3 Myths About Voting and Market Volatility
The election is just one factor among many from an investor’s standpoint.
Every four years, the U.S. presidential election brings uncertainty – something the human mind, and markets, tends to dislike. But if you’re concerned that the markets will dive or thrive based solely on who is in the oval office, historic trends show that anxiety is unfounded. Through the last century, the long‐term performance of the markets has revealed little correlation with government policies, according to an analysis by Raymond James Equity Research. Here, we address three myths surrounding elections and market performance.
Myth #1: The markets underperform in election years.

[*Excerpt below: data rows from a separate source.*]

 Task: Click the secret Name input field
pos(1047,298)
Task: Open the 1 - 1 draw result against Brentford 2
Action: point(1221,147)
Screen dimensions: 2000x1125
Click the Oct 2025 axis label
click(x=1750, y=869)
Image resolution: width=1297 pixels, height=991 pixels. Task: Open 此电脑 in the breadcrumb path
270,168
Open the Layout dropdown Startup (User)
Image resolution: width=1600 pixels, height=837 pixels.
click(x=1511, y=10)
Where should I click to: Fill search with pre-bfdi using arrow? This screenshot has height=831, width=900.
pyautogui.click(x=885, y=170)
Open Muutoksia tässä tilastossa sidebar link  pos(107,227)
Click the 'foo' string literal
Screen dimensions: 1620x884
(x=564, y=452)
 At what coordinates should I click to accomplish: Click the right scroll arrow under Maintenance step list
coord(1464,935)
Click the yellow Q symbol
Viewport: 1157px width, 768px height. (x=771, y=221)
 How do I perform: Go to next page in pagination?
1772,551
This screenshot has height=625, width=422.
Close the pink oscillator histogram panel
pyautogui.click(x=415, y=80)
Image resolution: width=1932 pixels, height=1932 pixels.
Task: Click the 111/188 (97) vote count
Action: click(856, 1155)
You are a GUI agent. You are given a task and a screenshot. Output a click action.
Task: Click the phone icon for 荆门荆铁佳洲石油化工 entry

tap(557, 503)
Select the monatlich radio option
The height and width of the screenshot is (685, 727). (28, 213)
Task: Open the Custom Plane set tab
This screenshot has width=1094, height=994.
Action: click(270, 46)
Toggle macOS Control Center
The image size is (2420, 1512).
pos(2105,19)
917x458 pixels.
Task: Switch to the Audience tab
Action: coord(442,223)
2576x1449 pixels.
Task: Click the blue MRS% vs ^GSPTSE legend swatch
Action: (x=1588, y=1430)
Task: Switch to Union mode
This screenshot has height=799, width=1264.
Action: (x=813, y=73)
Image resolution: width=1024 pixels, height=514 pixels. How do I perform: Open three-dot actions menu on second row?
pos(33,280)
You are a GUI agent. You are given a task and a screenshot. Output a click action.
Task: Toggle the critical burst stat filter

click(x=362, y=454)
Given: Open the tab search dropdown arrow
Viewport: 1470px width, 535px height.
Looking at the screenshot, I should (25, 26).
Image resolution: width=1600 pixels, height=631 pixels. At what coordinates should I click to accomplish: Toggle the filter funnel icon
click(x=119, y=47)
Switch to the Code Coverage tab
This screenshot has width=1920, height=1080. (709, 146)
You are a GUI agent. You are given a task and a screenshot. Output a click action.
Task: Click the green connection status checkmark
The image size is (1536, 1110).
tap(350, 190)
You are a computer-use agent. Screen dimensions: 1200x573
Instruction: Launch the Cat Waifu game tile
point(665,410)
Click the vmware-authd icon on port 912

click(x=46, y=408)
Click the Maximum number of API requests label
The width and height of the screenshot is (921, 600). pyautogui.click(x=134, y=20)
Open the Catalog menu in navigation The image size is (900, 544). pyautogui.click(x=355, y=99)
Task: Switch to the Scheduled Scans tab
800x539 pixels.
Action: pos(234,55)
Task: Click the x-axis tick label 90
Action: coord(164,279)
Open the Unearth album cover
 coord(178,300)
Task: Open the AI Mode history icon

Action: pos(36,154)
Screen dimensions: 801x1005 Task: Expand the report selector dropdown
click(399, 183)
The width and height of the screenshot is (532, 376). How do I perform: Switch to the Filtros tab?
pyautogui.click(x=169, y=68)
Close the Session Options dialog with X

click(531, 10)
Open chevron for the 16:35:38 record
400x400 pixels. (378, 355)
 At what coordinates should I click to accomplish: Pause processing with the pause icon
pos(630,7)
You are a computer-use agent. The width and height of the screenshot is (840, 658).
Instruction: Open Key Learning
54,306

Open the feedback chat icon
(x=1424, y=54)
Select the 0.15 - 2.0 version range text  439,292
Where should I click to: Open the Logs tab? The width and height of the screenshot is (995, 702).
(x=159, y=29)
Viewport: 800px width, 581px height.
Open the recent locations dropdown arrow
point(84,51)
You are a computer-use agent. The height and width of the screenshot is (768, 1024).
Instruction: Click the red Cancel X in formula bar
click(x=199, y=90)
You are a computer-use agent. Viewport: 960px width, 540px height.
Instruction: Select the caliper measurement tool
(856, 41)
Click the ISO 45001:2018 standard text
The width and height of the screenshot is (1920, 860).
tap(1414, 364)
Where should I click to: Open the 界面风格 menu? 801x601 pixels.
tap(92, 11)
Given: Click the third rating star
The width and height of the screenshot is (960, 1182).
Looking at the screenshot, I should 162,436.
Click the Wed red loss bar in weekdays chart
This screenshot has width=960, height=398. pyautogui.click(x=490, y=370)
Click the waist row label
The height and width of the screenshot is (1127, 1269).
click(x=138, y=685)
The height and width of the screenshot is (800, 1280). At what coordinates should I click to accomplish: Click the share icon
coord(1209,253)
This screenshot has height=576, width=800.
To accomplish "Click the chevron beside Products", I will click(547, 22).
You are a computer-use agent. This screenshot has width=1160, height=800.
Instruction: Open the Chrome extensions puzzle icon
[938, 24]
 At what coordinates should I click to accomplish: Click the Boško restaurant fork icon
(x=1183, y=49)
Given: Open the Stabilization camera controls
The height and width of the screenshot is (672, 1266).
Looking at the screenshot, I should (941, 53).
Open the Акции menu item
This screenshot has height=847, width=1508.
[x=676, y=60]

In 17 of the past 23 election years, the S&P 500 index has ended in positive territory. When the index ends an election year below its preceding January 1 level, it’s usually because of larger forces at play. Examples include the dot‐com bust of 2000 and the 2008 financial crisis. Because of this, investors would be wise to think long term. Consider that over the past 75 years, through Democratic and Republican administrations, the S&P 500 has had an average annual return of about 11%, historical records show.
Myth #2: One party can lay claim to superior economic or financial market performance.
A look at past presidential terms shows that markets (as illustrated by the 11% average annual return of the S&P 500 over the past seven decades) and gross domestic product (GDP) are apolitical and have performed well under both major parties.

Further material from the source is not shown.